Quad view showing four sources simultaneously

Beyond the standard A/B comparison tools, OpenRV Web provides reference image management, matte overlay, multi-layer stack capabilities, and a preview of quad view for complex review scenarios.

Quad View (Preview)

Status: Preview / Experimental. Quad View is not yet connected to the viewer rendering pipeline. The UI controls are available for early feedback, but enabling Quad View will not render a quad layout in the viewer. The information below describes the planned behavior.

Quad view will divide the viewer into four quadrants, each displaying a different source (A, B, C, D). This mode will be useful for comparing multiple versions or render passes simultaneously without switching between sources.

Each quadrant will operate independently, showing its assigned source at the current frame. All four quadrants will stay in sync during playback.

Reference Image Manager

The Reference Image Manager captures and stores a snapshot of the current frame as a reference image. This reference can then be compared against live footage using several view modes.

Toolbar Controls

The View tab toolbar exposes the following reference image controls:

  • Capture (camera icon) -- captures the current viewer frame as the reference image and enables comparison. Keyboard shortcut: Alt+Shift+R.
  • Toggle (layers icon) -- enables or disables reference comparison. Keyboard shortcut: Ctrl+Shift+R. Right-click this button to open the full settings context menu.
  • Mode dropdown (labelled "Ref: ...") -- selects the active comparison view mode (see table below).
  • Opacity slider -- adjusts blend opacity (0--100%). Shown when the mode is Overlay or Toggle.
  • Wipe slider -- adjusts the split/wipe position (0--100%). Shown when the mode is Split Horizontal or Split Vertical.

View Modes

ModeDescription
Split HReference on left, live on right, with adjustable wipe position
Split VReference on top, live on bottom, with adjustable wipe position
OverlayReference overlaid on live with adjustable opacity
Side by SideReference and live displayed in adjacent panels
TogglePress to switch between reference and live, with adjustable opacity

The reference image comparison is independent of the A/B source system. It allows comparing the current graded frame against a previously captured state -- useful for evaluating whether color corrections improve on a starting point.

Matte Overlay

The matte overlay adds a letterbox or pillarbox mask to the viewer with configurable aspect ratio and opacity. Common uses include:

  • Aspect ratio preview -- visualize how the image appears at delivery aspect ratio (e.g., 2.39:1 for widescreen cinema)
  • Safe area reference -- mask out areas outside the intended crop
  • Client presentation -- show final framing during review sessions

Accessing the Matte Overlay

The matte overlay toggle button (crop icon) is located in the View tab toolbar. Click the button to enable or disable the overlay. Right-click the button to open the settings menu.

Configuration

The settings menu provides the following controls:

  • Aspect ratio presets -- quick-select buttons for common ratios: 2.39:1, 1.85:1, 16:9, 4:3, 1:1
  • Custom aspect ratio -- numeric input for any desired ratio (0.1--10)
  • Opacity -- slider to adjust the darkness of the matte bars (0--100%)
  • Center X / Center Y -- sliders to offset the matte center if the composition is not centered (-100% to +100%)

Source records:

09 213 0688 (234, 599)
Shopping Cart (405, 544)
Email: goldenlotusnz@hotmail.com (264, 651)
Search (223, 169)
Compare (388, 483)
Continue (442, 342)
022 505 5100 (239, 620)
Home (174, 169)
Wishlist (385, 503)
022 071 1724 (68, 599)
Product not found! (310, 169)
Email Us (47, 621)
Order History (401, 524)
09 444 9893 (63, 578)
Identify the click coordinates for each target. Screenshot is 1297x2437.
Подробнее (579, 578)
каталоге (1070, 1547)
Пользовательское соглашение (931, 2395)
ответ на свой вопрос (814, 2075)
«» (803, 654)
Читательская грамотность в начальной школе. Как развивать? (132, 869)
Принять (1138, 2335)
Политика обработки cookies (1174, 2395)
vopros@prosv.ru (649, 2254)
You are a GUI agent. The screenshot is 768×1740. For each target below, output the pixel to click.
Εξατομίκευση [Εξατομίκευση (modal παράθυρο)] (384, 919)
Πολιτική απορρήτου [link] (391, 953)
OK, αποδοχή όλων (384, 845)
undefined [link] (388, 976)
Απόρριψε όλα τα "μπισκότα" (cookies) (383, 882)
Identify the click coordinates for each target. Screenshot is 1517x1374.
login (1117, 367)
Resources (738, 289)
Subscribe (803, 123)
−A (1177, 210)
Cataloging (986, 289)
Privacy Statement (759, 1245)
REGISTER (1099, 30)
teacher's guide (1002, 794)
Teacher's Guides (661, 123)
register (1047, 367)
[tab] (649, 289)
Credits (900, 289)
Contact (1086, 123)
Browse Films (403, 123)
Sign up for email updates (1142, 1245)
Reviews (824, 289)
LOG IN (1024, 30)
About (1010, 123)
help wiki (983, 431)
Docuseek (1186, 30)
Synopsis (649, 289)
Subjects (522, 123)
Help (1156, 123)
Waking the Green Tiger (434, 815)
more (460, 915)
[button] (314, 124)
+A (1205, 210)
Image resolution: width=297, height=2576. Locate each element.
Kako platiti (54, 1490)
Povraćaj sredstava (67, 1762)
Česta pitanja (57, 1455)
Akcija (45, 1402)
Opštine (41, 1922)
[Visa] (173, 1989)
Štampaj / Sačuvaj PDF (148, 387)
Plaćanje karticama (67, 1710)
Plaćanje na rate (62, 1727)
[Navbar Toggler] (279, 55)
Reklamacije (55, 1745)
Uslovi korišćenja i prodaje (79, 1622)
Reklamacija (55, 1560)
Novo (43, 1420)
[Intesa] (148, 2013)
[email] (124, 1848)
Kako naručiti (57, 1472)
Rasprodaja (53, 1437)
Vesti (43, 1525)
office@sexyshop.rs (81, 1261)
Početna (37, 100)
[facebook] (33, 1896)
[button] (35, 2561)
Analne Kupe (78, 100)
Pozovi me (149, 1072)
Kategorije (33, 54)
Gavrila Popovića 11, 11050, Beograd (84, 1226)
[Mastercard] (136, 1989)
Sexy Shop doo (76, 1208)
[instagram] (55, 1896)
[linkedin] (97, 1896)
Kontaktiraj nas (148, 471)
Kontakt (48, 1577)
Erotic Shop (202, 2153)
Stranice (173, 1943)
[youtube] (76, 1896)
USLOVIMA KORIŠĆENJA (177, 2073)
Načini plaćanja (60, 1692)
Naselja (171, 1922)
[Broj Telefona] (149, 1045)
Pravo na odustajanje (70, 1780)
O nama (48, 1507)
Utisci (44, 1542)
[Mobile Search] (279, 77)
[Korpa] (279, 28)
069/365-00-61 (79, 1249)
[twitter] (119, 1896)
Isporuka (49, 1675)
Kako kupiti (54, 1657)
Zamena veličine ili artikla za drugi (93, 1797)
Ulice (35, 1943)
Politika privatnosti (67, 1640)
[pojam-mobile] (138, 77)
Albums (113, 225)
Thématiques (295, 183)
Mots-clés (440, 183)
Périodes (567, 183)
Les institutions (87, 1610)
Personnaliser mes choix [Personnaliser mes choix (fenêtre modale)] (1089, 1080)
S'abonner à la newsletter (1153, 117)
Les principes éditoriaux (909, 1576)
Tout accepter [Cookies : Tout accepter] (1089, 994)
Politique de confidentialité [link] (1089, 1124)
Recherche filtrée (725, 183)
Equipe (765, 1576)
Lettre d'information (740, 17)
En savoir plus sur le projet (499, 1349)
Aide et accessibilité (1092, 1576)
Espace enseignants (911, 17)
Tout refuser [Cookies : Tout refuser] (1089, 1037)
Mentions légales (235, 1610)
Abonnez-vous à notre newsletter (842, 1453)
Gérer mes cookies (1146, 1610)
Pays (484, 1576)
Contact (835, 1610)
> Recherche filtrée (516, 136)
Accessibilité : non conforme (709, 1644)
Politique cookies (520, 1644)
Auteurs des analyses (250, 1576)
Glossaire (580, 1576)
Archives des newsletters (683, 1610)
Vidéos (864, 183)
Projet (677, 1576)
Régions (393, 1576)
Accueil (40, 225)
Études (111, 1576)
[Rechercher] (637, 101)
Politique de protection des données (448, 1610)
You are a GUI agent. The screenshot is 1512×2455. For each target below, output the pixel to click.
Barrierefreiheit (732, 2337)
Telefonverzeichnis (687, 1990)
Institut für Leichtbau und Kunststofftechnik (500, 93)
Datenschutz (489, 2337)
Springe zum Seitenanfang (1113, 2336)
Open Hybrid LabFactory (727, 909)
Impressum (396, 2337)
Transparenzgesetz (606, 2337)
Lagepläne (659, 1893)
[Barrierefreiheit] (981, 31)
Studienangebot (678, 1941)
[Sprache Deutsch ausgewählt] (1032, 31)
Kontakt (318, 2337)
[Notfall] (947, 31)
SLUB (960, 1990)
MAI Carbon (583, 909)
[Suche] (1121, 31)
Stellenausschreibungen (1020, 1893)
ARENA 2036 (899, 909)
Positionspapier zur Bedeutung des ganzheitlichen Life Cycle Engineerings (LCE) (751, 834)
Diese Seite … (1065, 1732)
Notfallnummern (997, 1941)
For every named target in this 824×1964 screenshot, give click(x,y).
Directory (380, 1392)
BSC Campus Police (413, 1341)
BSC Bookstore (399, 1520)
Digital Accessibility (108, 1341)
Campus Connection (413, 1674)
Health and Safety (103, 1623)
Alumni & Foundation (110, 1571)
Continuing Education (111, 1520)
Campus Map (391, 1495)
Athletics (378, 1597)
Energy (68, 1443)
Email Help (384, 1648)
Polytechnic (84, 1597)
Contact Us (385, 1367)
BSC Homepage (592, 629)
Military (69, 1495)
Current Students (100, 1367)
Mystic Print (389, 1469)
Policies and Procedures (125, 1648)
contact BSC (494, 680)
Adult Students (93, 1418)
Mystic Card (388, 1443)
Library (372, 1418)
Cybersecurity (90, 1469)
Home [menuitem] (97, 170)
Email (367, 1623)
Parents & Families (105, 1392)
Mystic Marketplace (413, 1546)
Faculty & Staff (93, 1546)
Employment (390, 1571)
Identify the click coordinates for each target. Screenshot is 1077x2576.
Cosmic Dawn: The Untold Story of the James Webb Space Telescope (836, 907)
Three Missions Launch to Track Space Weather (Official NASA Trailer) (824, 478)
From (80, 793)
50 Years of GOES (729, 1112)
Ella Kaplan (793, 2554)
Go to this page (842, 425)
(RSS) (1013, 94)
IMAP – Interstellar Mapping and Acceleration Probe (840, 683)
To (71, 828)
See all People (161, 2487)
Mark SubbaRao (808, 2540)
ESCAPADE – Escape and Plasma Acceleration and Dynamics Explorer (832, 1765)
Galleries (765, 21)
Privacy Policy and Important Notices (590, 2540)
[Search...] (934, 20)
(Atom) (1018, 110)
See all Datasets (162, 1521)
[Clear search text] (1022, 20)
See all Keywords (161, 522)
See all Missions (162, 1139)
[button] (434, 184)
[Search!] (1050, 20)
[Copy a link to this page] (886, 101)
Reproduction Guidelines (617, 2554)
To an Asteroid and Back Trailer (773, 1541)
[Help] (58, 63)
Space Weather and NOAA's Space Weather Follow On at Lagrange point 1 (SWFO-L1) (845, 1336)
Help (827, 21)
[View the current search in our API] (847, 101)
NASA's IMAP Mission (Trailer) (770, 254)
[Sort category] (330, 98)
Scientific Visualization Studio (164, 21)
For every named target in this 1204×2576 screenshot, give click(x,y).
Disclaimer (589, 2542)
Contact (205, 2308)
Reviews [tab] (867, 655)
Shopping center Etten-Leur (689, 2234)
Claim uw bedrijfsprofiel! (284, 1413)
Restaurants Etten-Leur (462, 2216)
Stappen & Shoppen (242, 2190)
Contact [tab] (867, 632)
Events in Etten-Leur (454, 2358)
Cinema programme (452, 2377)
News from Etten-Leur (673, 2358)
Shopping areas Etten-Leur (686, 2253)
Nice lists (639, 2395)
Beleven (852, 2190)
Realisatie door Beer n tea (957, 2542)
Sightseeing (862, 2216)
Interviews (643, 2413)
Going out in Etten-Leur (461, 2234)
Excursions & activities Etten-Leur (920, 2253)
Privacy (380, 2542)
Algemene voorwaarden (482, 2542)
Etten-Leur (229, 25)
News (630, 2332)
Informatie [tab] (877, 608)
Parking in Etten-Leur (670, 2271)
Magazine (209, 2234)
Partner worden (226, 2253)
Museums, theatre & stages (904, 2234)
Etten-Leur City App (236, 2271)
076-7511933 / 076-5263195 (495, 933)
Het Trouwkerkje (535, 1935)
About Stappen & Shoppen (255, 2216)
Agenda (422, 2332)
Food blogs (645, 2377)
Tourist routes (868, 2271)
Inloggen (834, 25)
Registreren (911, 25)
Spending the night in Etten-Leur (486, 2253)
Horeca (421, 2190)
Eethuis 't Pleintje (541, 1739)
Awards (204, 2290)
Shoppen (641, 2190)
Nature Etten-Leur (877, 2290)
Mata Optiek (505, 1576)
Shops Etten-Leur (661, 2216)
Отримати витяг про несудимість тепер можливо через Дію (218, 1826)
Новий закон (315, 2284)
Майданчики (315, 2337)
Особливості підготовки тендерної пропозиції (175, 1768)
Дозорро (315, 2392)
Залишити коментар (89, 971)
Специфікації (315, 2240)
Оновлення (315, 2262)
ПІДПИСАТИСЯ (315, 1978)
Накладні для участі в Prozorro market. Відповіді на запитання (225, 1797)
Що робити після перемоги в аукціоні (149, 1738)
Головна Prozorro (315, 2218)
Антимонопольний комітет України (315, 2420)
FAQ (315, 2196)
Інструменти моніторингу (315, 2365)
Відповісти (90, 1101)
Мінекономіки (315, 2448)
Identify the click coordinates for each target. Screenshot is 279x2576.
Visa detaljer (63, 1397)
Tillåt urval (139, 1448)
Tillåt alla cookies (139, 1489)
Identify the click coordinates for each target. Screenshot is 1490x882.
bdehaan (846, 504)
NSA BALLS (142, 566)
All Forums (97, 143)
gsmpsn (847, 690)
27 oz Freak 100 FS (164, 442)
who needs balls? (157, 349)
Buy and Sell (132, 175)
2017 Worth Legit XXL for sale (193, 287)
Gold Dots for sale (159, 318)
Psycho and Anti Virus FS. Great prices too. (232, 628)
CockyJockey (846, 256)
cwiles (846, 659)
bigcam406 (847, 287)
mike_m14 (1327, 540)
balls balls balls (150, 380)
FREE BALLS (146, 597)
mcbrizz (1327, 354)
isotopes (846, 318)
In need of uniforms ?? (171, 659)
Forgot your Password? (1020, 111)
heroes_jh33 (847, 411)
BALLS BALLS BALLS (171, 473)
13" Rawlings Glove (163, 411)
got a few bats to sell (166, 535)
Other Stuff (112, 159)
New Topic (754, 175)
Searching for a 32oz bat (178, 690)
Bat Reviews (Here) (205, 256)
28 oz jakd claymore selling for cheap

▶ ASSIGNED TASK 1
Using the OpenRV Web comparison-tools text, decide whether each statement agrees with it: (a) Turning on Quad View now renders a quad layout in the viewer. (b) Reference image comparison relies on the A/B source system. (c) The custom aspect ratio input accepts values from 0.1 to 10. Answer each with yes or no and quote the deciding words.
▶ ASSIGNED TASK 2
Carry on the OpenRV Web comparison-tools text from where it stops.

▶ TASK RESPONSE 1
(a) No: "enabling Quad View will not render a quad layout in the viewer."
(b) No: "The reference image comparison is independent of the A/B source system."
(c) Yes: "numeric input for any desired ratio (0.1--10)"

▶ TASK RESPONSE 2
Matte settings persist across frame changes and are included in session state.

Multi-Layer Stack

The multi-layer stack allows combining multiple sources with blend modes and per-layer opacity and visibility controls. This is useful for compositing review where layers need to be toggled on and off.

Each layer in the stack supports:

  • Visibility toggle -- show or hide the layer
  • Opacity -- adjust the layer contribution (0--100%)
  • Blend mode -- select how the layer combines with layers below

The stack is ordered from bottom (background) to top (foreground), following standard compositing conventions.

A small number of compositing options -- notably topmost -- are stack-level rather than per-layer: choosing them applies the same mode uniformly to every layer in the stack. See Layer Stack Blend Modes for the full list and the stack-level uniformity contract.

Comparison Annotations

Annotations can be drawn during A/B compare mode. Annotations are keyed to the A/B slot assignment, not to the underlying media source. This means that swapping which source is assigned to slot A vs. slot B will also swap which annotations are visible in each slot. If you reassign a different source to slot A, the annotations previously drawn in slot A remain attached to that slot and will appear over the new source.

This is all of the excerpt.